Items from a data source -
__________

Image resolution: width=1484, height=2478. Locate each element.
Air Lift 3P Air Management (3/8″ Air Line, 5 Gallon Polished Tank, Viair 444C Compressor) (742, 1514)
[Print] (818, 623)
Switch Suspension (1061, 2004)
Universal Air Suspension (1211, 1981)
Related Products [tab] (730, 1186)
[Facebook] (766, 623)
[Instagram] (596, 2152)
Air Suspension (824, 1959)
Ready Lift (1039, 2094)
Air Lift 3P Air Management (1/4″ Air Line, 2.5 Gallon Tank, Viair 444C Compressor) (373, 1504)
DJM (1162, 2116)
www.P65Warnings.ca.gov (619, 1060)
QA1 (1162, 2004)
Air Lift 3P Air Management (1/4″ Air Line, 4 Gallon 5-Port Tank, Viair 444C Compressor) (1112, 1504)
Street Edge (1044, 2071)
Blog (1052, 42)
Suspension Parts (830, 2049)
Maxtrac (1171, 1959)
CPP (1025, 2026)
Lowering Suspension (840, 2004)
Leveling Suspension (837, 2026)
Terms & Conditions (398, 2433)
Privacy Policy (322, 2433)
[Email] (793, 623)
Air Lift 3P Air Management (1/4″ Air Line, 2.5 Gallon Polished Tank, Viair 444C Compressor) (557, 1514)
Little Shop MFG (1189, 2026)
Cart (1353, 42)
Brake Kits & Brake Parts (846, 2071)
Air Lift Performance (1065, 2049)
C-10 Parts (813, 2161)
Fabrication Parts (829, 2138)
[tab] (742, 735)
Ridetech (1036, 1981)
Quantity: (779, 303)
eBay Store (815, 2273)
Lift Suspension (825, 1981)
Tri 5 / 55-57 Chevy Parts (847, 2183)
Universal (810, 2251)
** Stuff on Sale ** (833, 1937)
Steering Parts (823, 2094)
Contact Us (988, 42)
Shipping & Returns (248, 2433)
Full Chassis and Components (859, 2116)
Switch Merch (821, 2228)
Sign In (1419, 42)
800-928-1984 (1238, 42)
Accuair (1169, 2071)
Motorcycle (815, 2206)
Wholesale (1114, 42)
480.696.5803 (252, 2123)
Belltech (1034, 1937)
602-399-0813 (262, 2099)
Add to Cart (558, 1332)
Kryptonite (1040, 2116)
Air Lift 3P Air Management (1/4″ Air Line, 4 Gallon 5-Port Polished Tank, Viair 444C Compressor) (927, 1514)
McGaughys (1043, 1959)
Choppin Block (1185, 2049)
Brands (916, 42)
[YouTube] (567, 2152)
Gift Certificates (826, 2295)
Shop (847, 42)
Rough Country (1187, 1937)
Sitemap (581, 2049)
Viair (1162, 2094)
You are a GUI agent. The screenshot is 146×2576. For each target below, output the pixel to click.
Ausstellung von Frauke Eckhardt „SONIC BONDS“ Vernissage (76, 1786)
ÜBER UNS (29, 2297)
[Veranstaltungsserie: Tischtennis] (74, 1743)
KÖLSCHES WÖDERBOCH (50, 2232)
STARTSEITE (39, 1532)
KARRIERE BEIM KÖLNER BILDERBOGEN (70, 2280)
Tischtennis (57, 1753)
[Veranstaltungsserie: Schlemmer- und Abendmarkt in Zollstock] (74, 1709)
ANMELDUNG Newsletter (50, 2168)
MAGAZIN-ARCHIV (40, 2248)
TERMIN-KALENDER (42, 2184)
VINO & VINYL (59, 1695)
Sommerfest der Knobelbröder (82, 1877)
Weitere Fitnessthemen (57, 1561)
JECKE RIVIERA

__________

EXERCISE REQUIREMENTS - The entries above should be set down again exactly as they appear.

SOLUTION FOR THIS TASK -
Image resolution: width=1484, height=2478. Locate each element.
Air Lift 3P Air Management (3/8″ Air Line, 5 Gallon Polished Tank, Viair 444C Compressor) (742, 1514)
[Print] (818, 623)
Switch Suspension (1061, 2004)
Universal Air Suspension (1211, 1981)
Related Products [tab] (730, 1186)
[Facebook] (766, 623)
[Instagram] (596, 2152)
Air Suspension (824, 1959)
Ready Lift (1039, 2094)
Air Lift 3P Air Management (1/4″ Air Line, 2.5 Gallon Tank, Viair 444C Compressor) (373, 1504)
DJM (1162, 2116)
www.P65Warnings.ca.gov (619, 1060)
QA1 (1162, 2004)
Air Lift 3P Air Management (1/4″ Air Line, 4 Gallon 5-Port Tank, Viair 444C Compressor) (1112, 1504)
Street Edge (1044, 2071)
Blog (1052, 42)
Suspension Parts (830, 2049)
Maxtrac (1171, 1959)
CPP (1025, 2026)
Lowering Suspension (840, 2004)
Leveling Suspension (837, 2026)
Terms & Conditions (398, 2433)
Privacy Policy (322, 2433)
[Email] (793, 623)
Air Lift 3P Air Management (1/4″ Air Line, 2.5 Gallon Polished Tank, Viair 444C Compressor) (557, 1514)
Little Shop MFG (1189, 2026)
Cart (1353, 42)
Brake Kits & Brake Parts (846, 2071)
Air Lift Performance (1065, 2049)
C-10 Parts (813, 2161)
Fabrication Parts (829, 2138)
[tab] (742, 735)
Ridetech (1036, 1981)
Quantity: (779, 303)
eBay Store (815, 2273)
Lift Suspension (825, 1981)
Tri 5 / 55-57 Chevy Parts (847, 2183)
Universal (810, 2251)
** Stuff on Sale ** (833, 1937)
Steering Parts (823, 2094)
Contact Us (988, 42)
Shipping & Returns (248, 2433)
Full Chassis and Components (859, 2116)
Switch Merch (821, 2228)
Sign In (1419, 42)
800-928-1984 (1238, 42)
Accuair (1169, 2071)
Motorcycle (815, 2206)
Wholesale (1114, 42)
480.696.5803 (252, 2123)
Belltech (1034, 1937)
602-399-0813 (262, 2099)
Add to Cart (558, 1332)
Kryptonite (1040, 2116)
Air Lift 3P Air Management (1/4″ Air Line, 4 Gallon 5-Port Polished Tank, Viair 444C Compressor) (927, 1514)
McGaughys (1043, 1959)
Choppin Block (1185, 2049)
Brands (916, 42)
[YouTube] (567, 2152)
Gift Certificates (826, 2295)
Shop (847, 42)
Rough Country (1187, 1937)
Sitemap (581, 2049)
Viair (1162, 2094)
You are a GUI agent. The screenshot is 146×2576. For each target below, output the pixel to click.
Ausstellung von Frauke Eckhardt „SONIC BONDS“ Vernissage (76, 1786)
ÜBER UNS (29, 2297)
[Veranstaltungsserie: Tischtennis] (74, 1743)
KÖLSCHES WÖDERBOCH (50, 2232)
STARTSEITE (39, 1532)
KARRIERE BEIM KÖLNER BILDERBOGEN (70, 2280)
Tischtennis (57, 1753)
[Veranstaltungsserie: Schlemmer- und Abendmarkt in Zollstock] (74, 1709)
ANMELDUNG Newsletter (50, 2168)
MAGAZIN-ARCHIV (40, 2248)
TERMIN-KALENDER (42, 2184)
VINO & VINYL (59, 1695)
Sommerfest der Knobelbröder (82, 1877)
Weitere Fitnessthemen (57, 1561)
JECKE RIVIERA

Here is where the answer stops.